Eixo x Aliados

Antes de falar do início da II Guerra, é necessário explicar os dois grandes lados do confronto e como eles se formaram.

De um lado, estavam as potências governadas pela extrema-direita. Meramente anti-políticas – como no caso da Itália – ou anti-políticas e racistas – como no caso de Alemanha e Japão – tinham a uni-las o sentimento de vingança e o desejo de restabelecer as “injustiças” cometidas contra elas na I Guerra Mundial.
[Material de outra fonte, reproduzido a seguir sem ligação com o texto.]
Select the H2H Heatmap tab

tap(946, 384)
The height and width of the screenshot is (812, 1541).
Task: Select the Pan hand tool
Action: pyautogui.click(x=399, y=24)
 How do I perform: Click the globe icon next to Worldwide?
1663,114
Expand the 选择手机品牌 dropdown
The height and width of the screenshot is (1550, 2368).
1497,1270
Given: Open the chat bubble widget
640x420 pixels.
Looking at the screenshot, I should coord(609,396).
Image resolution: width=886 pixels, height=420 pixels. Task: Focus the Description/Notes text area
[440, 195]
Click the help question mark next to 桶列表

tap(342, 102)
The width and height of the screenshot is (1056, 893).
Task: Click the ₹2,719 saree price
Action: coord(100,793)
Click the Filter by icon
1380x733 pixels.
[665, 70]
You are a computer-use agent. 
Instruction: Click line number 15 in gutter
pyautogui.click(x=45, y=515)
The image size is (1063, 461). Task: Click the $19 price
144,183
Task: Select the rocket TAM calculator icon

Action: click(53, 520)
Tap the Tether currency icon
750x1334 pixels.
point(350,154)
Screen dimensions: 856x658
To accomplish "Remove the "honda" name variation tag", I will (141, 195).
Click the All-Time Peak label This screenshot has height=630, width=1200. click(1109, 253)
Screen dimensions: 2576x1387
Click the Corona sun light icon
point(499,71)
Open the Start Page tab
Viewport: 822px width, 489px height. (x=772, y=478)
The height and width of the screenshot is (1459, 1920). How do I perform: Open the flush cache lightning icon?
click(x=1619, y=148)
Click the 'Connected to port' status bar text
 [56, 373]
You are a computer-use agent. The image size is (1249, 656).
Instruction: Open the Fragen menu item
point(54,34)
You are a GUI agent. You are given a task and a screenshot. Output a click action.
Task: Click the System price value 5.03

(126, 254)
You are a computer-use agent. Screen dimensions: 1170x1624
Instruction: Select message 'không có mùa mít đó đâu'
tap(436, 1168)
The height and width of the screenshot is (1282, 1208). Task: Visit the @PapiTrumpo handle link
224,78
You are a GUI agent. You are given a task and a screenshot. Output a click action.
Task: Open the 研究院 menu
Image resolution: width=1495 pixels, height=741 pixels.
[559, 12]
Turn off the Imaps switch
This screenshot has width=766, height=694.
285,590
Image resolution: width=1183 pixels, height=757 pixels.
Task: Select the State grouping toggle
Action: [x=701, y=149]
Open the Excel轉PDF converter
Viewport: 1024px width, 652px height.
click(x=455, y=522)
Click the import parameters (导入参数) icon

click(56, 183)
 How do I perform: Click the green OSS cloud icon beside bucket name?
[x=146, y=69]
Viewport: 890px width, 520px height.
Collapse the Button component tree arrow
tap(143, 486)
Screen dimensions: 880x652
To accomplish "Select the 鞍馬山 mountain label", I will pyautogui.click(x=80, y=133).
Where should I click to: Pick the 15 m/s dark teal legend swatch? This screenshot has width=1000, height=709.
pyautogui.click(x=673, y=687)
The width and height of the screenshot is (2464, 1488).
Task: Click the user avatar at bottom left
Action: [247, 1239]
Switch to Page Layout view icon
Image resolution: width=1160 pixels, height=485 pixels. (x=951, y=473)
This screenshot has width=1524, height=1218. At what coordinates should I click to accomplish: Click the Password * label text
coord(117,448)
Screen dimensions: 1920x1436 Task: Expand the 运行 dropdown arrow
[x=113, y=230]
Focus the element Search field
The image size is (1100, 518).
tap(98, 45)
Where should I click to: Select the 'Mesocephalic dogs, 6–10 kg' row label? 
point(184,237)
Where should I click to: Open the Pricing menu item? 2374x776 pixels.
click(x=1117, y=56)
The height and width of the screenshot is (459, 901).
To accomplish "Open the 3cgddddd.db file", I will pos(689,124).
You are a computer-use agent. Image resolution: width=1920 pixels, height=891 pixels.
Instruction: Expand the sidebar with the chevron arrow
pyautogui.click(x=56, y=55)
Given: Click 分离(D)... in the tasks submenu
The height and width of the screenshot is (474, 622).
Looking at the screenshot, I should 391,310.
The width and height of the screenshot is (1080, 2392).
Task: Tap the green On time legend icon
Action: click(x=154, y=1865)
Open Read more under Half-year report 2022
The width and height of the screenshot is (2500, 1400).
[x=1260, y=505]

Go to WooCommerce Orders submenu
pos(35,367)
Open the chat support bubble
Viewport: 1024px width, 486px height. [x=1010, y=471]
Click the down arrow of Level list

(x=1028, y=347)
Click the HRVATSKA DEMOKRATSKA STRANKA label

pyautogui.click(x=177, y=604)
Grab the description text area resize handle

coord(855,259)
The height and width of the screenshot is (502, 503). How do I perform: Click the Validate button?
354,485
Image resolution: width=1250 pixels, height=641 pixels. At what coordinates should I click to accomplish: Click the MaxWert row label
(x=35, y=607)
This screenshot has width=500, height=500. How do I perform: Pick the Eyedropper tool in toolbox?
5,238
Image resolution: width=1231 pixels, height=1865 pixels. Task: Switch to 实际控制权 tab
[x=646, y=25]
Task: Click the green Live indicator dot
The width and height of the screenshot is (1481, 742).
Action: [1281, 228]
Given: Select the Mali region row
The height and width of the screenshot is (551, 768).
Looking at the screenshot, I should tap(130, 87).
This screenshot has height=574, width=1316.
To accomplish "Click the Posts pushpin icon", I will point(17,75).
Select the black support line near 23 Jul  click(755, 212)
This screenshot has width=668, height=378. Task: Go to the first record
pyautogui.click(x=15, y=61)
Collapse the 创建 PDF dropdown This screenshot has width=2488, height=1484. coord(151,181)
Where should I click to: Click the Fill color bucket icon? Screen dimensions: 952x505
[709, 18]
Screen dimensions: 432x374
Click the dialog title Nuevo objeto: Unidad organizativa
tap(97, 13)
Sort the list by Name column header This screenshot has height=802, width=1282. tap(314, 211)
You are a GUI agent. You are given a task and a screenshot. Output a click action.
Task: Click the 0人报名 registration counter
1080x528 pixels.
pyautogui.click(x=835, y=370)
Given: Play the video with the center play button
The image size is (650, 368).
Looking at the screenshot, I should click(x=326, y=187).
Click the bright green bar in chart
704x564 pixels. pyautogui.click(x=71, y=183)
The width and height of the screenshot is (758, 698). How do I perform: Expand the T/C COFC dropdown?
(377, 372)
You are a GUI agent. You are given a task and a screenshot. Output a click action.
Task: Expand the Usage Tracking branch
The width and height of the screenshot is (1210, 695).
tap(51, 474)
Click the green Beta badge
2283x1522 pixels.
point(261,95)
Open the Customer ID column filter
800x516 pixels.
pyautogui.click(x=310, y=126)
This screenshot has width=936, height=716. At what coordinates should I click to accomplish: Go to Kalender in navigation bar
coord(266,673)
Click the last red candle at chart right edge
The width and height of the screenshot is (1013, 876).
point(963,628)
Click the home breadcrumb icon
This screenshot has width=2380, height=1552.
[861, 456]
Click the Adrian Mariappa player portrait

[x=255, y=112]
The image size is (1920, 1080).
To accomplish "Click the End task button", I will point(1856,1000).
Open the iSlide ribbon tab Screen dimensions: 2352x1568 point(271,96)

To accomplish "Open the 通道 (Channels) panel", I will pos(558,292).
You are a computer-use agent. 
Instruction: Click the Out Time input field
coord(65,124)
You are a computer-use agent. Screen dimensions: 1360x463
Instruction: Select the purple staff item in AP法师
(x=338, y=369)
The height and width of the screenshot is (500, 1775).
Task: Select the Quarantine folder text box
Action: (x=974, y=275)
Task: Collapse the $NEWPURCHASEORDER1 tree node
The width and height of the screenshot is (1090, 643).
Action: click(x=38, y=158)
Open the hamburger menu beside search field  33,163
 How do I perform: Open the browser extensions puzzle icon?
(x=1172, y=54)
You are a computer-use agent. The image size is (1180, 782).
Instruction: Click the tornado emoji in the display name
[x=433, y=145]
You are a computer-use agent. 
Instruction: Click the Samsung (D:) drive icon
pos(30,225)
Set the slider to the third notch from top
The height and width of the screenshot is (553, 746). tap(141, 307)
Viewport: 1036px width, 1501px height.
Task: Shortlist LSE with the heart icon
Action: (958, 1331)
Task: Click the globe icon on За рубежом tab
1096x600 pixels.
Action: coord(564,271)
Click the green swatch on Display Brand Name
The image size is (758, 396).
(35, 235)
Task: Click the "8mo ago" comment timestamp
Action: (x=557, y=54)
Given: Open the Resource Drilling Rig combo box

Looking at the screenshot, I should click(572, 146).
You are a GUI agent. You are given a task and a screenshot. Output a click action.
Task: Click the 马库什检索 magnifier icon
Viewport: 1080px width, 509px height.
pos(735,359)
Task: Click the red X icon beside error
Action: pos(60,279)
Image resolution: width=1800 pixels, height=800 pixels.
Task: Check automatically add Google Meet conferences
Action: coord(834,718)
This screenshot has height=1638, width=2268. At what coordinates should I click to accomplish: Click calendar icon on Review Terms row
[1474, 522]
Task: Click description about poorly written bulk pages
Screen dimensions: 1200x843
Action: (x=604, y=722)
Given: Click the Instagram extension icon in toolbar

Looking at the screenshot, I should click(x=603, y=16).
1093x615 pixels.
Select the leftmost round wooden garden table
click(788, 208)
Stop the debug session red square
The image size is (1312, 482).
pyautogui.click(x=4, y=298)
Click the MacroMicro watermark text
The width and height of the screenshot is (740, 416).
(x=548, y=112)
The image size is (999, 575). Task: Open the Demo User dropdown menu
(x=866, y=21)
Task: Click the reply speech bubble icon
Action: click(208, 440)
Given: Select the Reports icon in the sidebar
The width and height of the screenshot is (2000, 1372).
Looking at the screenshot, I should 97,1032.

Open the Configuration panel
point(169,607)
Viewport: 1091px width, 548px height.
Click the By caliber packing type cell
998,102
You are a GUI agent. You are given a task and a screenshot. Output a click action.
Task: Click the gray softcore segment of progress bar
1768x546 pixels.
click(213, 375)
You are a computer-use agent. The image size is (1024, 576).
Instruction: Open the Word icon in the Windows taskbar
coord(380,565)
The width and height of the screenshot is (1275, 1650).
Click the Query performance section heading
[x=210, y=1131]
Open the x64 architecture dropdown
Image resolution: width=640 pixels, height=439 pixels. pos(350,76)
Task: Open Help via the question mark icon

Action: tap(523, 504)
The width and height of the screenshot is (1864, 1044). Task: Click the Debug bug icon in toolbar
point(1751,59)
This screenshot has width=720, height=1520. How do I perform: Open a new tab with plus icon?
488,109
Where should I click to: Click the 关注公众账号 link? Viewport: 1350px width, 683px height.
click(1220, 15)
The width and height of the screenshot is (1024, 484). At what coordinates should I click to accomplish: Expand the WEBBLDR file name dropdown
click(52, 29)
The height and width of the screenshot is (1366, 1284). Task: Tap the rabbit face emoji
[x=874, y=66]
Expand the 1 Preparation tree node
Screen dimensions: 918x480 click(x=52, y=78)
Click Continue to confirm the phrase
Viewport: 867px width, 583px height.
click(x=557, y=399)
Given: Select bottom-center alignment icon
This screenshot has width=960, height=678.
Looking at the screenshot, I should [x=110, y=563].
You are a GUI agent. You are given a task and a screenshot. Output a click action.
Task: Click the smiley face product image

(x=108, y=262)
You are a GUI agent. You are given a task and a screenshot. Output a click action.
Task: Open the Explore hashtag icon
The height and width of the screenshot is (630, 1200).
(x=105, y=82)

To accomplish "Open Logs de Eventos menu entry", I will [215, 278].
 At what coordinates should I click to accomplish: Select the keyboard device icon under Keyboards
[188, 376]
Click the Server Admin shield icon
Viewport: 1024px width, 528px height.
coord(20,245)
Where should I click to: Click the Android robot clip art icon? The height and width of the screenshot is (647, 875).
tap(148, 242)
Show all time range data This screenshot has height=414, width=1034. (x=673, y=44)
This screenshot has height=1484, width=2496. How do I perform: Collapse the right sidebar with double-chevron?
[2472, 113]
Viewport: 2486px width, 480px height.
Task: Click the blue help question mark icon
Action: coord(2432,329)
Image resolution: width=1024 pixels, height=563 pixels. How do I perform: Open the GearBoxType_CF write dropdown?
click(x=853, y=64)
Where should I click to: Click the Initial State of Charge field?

De outro lado, estavam os aliados. Egressos da Entente da I Guerra Mundial, França e Inglaterra, unidos estavam, unidos ficaram. Depois da queda da França, em 1940, a Inglaterra ficou sozinha no caminho da vitória alemã, até o dia em Hitler decidiu invadir a União Soviética (junho de 1941) e o Japão decidiu bombardear Pearl Harbor (dezembro de 1941). Aí ingressaram do lado aliado, respectivamente, União Soviética e Estados Unidos.

Embora houvesse muitos outros países envolvidos na Guerra (o Brasil, por exemplo entrou do lado aliado em 1944), estas eram as principais potências responsáveis pelo conflito.

Para Alemanha, unir-se à Itália fazia sentido. Afinal, tinham em comum governos que expurgaram a classe política e, em seu lugar, puseram uma intrincada mistura de militares e tecnocratas. Ambas desejavam expandir seus territórios e suas possessões coloniais. E, pra piorar, enquanto a Alemanha guardava consigo o rancor da humilhação do Tratado de Versalhes, a Itália sentia-se traída após ter sua virada de lado “comprada” durante a I Guerra Mundial e o preço combinado não ter sido pago pela Entente (leia-se: possessões territoriais, como Malta).

O Japão entrou na jogada por basicamente dois motivos, além das semelhanças ideológicas racistas (achavam o resto dos asiáticos uma raça menor a ser dominada). Primeiro, funcionaria como contrabalanço a uma eventual virada de jogo da URSS. Segundo, manteriam os americanos mais ocupados como seu domínio do Pacífico de modo a desviar suas atenções da Europa.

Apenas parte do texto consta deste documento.